*Dokumenttext*.

Als Information vor allem für die die sich mit ihren Hunden im östlichen und nördlichen Niedersachsen aufhalten.
Bei Chiwa wurde gestern
Babesiose festgestellt. Zum Glück wurde die Erkrankung früh genug festgestellt, sodass sie wohl ohne größere Folgen abheilen kann.
Die ersten Symptome zeigten sich am letzten Sonntag: Sie wollte plötzlich weder Leckerchen noch ihr normales Futter fressen, was für sie ein Zeichen ist, dass etwas nicht stimmt. Auch mochte sie nicht spazieren gehen und hat nur gelegen. Urin und Kot waren aber normal.
Abends habe ich dann ihre Temperatur gemessen und sie hatte 40,5 Grad, was beim Hund schon Fieber bedeutet.
Am Montagmorgen war die Temperatur immer noch bei 39,6 °C, also ging es ab zur Tierärztin.
Diese hat sie untersucht und gefragt, ob Chiwa Zecken gehabt hätte. Ich habe das bestätigt und den Verdacht geäußert, dass eine Infektion mit Anaplasmen oder schlimmer noch eine Babesiose in Frage kommen könnte.
Es wurde Blut abgenommen, das noch in der Praxis untersucht wurde. Die Leukozyten waren zu niedrig, was den Verdacht erhärtete. Dann wurde noch eine Probe in ein Labor geschickt.
Gestern Vormittag kam das Ergebnis mit dem positiven Befund von Babesiose.
Zum Glück gibt es hier in der Nähe eine Tierklinik, die das Gegenmittel vorrätig hat. Wir konnten sofort dorthin fahren und Chiwa hat das Mittel gespritzt bekommen.
Dank der schnellen Diagnose hat Chiwa zum Glück noch keine schwerwiegenden Symptome und es geht ihr schon etwas besser.
Übrigens hatte meine Tierärztin seit letztem Herbst drei bis vier Fälle von Babesiose in ihrer Praxis, davor waren derartige Fälle hier wohl nicht bekannt.

*Aufgaben*.
(1) Beantworte zum Text über Chiwas Babesiose:
(a) Welche Temperatur hatte Chiwa am Montagmorgen?
(b) Welcher Wert war bei der Blutuntersuchung in der Praxis zu niedrig?
(c) Wie viele Fälle von Babesiose hatte die Tierärztin seit letztem Herbst in ihrer Praxis?
(2) Ersetze im Text über Chiwas Babesiose „Temperatur“ durch „Körpertemperatur“ und gib dabei den Abschnitt von „Bei Chiwa wurde“ bis einschließlich „ab zur Tierärztin.“ wieder.

*Gespeicherte Einträge*.
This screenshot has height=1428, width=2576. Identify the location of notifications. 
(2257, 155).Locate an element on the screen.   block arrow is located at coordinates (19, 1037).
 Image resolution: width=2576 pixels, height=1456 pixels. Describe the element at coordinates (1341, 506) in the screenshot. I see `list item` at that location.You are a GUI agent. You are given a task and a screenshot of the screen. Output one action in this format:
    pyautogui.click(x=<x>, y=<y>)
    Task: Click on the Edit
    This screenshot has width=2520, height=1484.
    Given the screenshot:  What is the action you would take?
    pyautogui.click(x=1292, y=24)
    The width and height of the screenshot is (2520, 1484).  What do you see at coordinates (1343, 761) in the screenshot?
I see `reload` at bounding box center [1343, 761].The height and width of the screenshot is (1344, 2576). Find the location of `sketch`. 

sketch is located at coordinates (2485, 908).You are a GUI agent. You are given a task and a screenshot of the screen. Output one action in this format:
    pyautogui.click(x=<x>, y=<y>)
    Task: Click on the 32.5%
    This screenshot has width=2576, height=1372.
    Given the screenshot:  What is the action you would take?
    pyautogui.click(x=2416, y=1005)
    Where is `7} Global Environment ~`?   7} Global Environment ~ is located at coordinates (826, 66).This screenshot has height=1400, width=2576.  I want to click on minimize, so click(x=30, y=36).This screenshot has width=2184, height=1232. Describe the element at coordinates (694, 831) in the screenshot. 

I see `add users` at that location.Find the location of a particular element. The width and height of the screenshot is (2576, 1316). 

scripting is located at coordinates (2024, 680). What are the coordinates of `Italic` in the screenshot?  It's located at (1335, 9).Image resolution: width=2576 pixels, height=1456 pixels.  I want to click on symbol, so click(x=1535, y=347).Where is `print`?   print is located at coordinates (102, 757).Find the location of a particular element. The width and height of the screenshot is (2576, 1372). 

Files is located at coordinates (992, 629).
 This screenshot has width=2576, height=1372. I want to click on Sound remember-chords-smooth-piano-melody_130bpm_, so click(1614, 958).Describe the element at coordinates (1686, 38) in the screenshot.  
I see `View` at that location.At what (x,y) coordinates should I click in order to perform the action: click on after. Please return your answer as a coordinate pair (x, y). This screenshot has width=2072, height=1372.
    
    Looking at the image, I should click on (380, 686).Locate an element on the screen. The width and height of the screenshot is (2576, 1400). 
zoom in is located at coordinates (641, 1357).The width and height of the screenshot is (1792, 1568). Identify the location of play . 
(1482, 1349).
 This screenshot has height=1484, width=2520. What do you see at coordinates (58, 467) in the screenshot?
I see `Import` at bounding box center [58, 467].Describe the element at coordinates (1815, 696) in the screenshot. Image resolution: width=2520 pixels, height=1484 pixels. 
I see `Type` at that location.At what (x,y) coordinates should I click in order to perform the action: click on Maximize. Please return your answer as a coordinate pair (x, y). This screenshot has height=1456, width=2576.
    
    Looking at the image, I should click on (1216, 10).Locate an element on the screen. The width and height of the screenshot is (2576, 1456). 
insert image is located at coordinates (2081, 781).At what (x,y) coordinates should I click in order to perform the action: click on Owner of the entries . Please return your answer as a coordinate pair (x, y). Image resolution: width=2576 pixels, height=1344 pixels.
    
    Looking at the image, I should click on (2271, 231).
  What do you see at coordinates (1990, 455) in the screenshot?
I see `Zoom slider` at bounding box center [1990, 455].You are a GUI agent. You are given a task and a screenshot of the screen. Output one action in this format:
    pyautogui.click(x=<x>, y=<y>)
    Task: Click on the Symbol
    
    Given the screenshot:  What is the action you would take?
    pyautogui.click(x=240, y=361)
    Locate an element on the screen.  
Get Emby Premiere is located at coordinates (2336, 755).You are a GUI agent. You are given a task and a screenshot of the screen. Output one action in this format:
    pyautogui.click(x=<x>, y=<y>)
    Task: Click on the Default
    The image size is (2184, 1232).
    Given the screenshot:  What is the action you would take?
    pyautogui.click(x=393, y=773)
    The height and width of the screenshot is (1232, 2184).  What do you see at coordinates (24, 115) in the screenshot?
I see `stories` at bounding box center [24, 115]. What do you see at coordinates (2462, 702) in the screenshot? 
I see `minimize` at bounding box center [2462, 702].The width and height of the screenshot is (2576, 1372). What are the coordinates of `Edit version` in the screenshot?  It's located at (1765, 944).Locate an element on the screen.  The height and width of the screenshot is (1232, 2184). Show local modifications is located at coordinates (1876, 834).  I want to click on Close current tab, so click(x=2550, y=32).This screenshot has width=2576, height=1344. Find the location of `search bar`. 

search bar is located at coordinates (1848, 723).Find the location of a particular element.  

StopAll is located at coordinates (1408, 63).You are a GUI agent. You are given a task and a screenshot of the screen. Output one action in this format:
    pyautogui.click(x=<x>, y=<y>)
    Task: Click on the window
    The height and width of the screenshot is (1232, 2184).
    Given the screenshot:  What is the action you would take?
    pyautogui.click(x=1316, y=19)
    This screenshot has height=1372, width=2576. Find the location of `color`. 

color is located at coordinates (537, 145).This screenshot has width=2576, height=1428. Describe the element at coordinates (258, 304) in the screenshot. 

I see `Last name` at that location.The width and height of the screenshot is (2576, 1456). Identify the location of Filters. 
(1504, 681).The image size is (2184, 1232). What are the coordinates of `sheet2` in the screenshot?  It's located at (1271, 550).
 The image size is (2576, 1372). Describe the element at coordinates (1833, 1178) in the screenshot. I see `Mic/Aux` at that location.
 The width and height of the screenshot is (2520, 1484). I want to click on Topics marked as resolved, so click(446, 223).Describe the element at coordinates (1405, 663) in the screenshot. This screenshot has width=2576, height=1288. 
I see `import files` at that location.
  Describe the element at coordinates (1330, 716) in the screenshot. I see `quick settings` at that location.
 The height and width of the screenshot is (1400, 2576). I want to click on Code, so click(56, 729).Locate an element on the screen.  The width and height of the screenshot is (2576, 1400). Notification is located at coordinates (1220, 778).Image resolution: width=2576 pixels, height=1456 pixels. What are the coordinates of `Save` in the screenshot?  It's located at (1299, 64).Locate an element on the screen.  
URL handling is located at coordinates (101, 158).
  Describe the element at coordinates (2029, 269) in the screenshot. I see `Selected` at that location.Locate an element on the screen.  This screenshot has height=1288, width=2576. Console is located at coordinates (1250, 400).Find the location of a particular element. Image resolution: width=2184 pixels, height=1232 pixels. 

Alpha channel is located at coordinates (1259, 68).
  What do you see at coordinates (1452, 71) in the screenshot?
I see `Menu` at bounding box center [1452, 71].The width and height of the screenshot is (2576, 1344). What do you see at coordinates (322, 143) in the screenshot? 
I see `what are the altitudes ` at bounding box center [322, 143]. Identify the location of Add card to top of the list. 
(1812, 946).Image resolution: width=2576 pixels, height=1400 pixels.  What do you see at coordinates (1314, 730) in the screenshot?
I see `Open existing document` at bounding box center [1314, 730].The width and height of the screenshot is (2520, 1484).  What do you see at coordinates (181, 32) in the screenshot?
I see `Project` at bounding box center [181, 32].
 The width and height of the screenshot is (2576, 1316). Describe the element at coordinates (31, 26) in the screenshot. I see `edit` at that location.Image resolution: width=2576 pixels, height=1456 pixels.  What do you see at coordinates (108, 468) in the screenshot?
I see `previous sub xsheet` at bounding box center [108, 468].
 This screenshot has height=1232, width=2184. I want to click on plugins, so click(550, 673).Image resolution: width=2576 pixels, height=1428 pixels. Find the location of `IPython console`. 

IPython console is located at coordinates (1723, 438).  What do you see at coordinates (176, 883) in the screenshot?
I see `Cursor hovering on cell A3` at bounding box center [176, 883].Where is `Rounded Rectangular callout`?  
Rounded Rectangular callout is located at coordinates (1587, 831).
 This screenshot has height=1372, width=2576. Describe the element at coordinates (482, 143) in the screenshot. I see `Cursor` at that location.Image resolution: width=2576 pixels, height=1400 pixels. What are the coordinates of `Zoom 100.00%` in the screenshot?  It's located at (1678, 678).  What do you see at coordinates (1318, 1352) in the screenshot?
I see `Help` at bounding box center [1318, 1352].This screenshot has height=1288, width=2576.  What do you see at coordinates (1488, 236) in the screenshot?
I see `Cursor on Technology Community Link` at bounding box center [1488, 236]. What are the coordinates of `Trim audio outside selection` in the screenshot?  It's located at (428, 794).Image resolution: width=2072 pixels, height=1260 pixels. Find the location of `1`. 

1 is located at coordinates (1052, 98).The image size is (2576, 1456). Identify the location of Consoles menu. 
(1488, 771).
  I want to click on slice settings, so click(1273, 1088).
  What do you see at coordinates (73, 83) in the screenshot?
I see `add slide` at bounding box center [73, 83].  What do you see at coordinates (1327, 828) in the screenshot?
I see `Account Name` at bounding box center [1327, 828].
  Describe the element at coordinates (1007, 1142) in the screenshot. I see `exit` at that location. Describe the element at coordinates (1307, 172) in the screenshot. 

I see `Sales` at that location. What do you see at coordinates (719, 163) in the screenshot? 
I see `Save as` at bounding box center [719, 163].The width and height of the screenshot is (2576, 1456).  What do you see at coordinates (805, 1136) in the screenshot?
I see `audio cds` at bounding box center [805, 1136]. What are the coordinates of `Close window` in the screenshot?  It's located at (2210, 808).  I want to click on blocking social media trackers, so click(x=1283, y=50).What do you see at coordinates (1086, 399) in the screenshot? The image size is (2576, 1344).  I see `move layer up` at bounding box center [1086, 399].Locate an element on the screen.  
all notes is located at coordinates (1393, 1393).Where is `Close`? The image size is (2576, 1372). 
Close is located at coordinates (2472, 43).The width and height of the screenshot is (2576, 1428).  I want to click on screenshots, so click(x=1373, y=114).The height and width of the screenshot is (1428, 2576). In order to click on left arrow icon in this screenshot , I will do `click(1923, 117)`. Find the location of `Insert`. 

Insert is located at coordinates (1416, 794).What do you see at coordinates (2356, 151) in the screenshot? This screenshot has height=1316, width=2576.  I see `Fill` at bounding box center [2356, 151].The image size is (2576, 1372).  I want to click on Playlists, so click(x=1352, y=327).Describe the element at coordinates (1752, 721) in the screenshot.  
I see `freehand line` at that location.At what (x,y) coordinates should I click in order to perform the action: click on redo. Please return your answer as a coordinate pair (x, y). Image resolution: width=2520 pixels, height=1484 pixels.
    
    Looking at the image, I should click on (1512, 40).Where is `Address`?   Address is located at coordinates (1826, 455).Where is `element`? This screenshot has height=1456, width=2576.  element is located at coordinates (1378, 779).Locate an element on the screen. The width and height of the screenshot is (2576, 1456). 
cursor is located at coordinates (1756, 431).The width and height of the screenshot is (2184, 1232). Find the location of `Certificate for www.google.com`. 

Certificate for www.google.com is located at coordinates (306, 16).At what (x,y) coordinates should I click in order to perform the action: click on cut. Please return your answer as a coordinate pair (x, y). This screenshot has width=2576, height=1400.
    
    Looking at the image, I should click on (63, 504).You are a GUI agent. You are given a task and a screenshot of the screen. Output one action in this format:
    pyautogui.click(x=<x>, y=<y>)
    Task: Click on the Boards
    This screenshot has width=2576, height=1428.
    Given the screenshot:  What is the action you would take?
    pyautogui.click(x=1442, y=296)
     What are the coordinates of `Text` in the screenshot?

*Antworten nach Punkten*.
(1)
(a) 39,6 °C
(b) Die Leukozyten
(c) Drei bis vier

(2)
Bei Chiwa wurde gestern
Babesiose festgestellt. Zum Glück wurde die Erkrankung früh genug festgestellt, sodass sie wohl ohne größere Folgen abheilen kann.
Die ersten Symptome zeigten sich am letzten Sonntag: Sie wollte plötzlich weder Leckerchen noch ihr normales Futter fressen, was für sie ein Zeichen ist, dass etwas nicht stimmt. Auch mochte sie nicht spazieren gehen und hat nur gelegen. Urin und Kot waren aber normal.
Abends habe ich dann ihre Körpertemperatur gemessen und sie hatte 40,5 Grad, was beim Hund schon Fieber bedeutet.
Am Montagmorgen war die Körpertemperatur immer noch bei 39,6 °C, also ging es ab zur Tierärztin.